Each month, First Coast Service Options (First Coast), the MAC for Florida, Puerto Rico, and the U.S. Virgin Islands, contacts providers with high volumes of preventable Medicare claim errors. The letter directs providers to pages on the First Coast website, where providers can access problem-solving tools such as First Coast Service Options’ Secure Provider Online Tool (SPOT), First Coast University, and information about avoiding return unprocessable claims (RUC).
“After reviewing the letter, I went to the First Coast site to get to the bottom of what was causing problems with our billing. One of the first things I did after receiving the letter was set up a SPOT account,” Jones said. SPOT is a portal where medical providers can electronically view and correct Medicare claims.
“Once we had access to SPOT, I went in and pulled the first two months of claims data through the PDS report,” Jones said, referring to the provider data summary (PDS). Most, if not all, of the denial codes were related to routine ultrasound tests and preventative exams.
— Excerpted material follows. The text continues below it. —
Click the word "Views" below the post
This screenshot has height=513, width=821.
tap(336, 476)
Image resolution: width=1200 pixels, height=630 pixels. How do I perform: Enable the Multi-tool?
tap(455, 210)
One procedure with an extraordinary high number of denials was DXA, a bone density test for measuring bone mineral density that is only covered by Medicare once every two years, Jones said.
The PDS report helps providers identify recurring billing issues through a detailed analysis of billing patterns in comparison with those of similar provider types during a specified time period. “There were 10 message codes which made up 90 percent of the denied claims we were experiencing,” Jones said “We found that our billing company had been coding tests incorrectly. We also found that our scheduling department was scheduling DXA tests for patients sooner than Medicare coverage would otherwise allow. “We were leaking money. We had a puzzle we needed to take apart and reassemble to see where the leaks were.”
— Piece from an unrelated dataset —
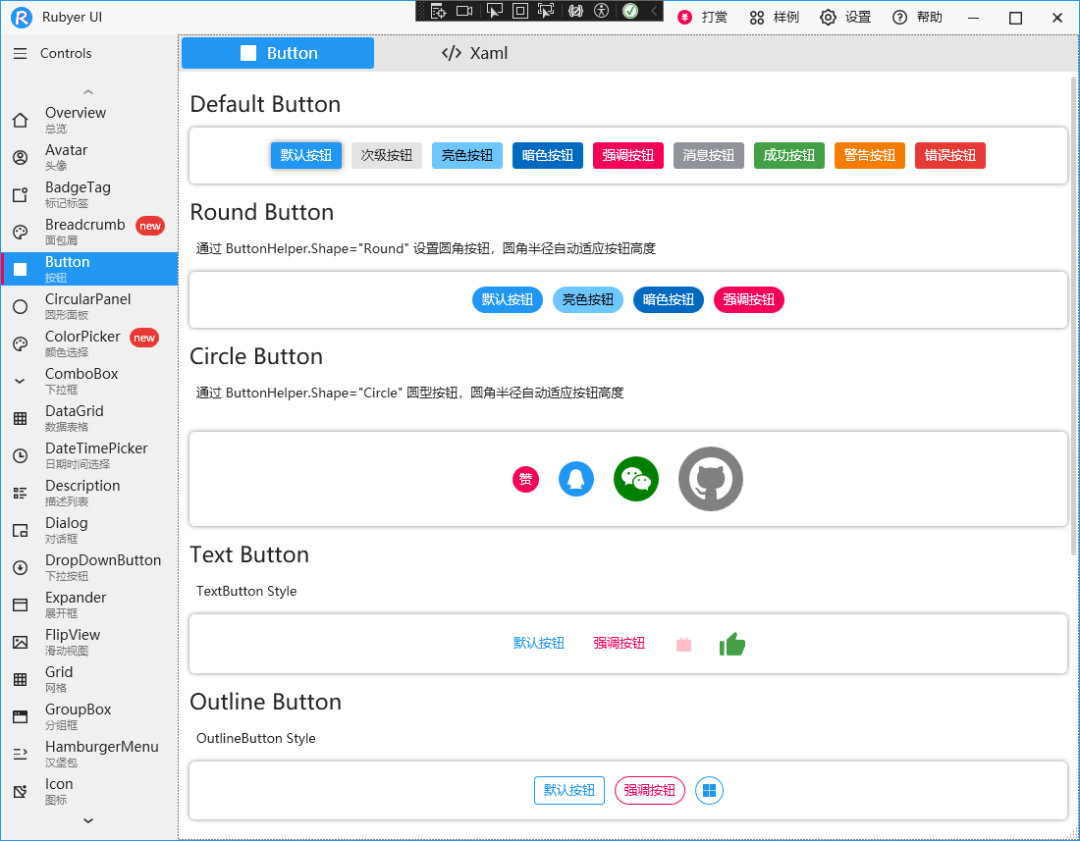The width and height of the screenshot is (1080, 841).
Task: Click the round 暗色按钮 dark button
Action: (668, 299)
The PDS includes comparisons of volumes and percentages of services in claims designated as paid, denied, duplicate, processed (subtotal), and RUCs that were submitted by the provider or the provider’s peers during the specified time period. “The PDS report was excellent. It was quite informative. It broke out what claims were sent in, those that were approved and those that were denied,” Jones said.
To confirm her interpretation of the data from the PDS report, Jones then called the provider relations representative phone number listed on the bottom of the letter. She reached Mary Pita Carrazana of First Coast and together they reviewed the problematic reason codes and other information from the PDS report.
Carrazana suggested they check one of the procedure codes in question, Current Procedural Terminology (CPT®) code 77085, on the local coverage determination lookup tool. “I walked with Tracie through the LCD look up tool to review the procedure code and we found that the DXA procedure was covered once every two years,” Carrazana said.
Using the data from the report, Jones said they educated their third-party billing company about the errors and how the claims were being coded incorrectly. Then we worked with our scheduling department to make sure we were only performing the DXA test according to Medicare guidelines,” said Jones.
Though they only recently implemented process improvements, Jones says she is already seeing positive results. “I’ve looked at our June accounts receivable report. I can already see where it’s improving the bottom line.”
After diagnosing the original issues with their billing, Jones says she will continue to access PDS reports on a regular basis as a part of a more robust compliance program. “Being proactive is always better. The PDS report is like a free self-audit. It’s very smart. The fact that it’s free shows Medicare wants you to do a good job with your billing.”
Carrazana agrees the tools can be an effective part of a provider compliance program. “Providers that use vendors or third-party billing services are sometimes not aware of their claim denials. Ultimately the provider is responsible for all claims submitted under their provider number. And, use of the First Coast web tools we emphasize in our focused education efforts can be an effective way for providers and their vendors to stay on top of any issues,” Carrazana said.